À quelques mètres de la gare de Lausanne, se trouvera désormais le plus grand quartier européen dédié à l’art, Plateforme 10, constitué de trois musées. Aux côtés du Musée cantonal des Beaux-Arts (MCBA), le mudac et Photo Élysée ouvrent mi-juin les portes de leur nouvel écrin commun. Retour sur cette vision inclusive de la culture.

« Lausanne a toujours été à la croisée des chemins notamment entre Paris et Istanbul. Sa gare est la plus grande de Suisse romande et de toute la mobilité de l’arc lémanique. Un terrain lausannois ayant appartenu aux chemins de fer suisses est en passe d’être transformé en 25 000 m2 entièrement dédiés à la culture »
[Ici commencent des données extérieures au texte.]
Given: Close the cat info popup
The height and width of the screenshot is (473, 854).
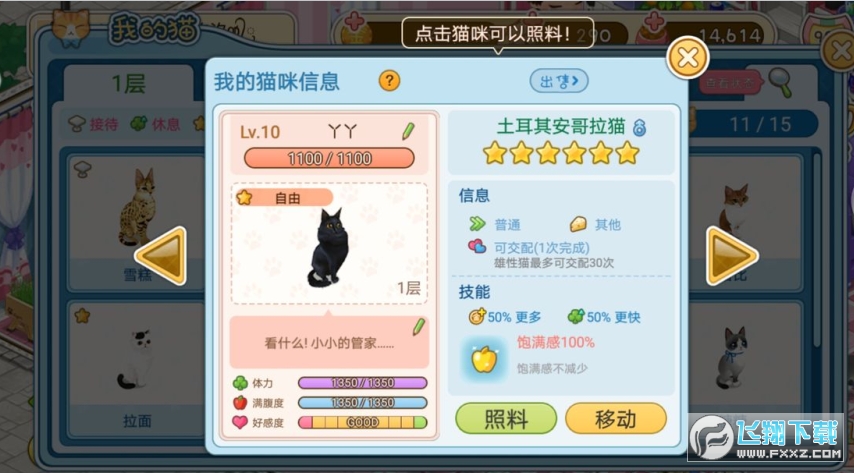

nous explique Chantal Prod’Hom, actuelle directrice du mudac et porteuse, entre autres, depuis plus de 10 ans, de ce projet titanesque et fou de réunir trois musées sur un même espace.

© Emmanuel Denis

« Les trois entités créées sont appelées à se parler, à se répondre et à collaborer ensemble. Le projet a été voulu avec l’idée de transversalité avec des lieux de monstration favorables à cette démarche transversale »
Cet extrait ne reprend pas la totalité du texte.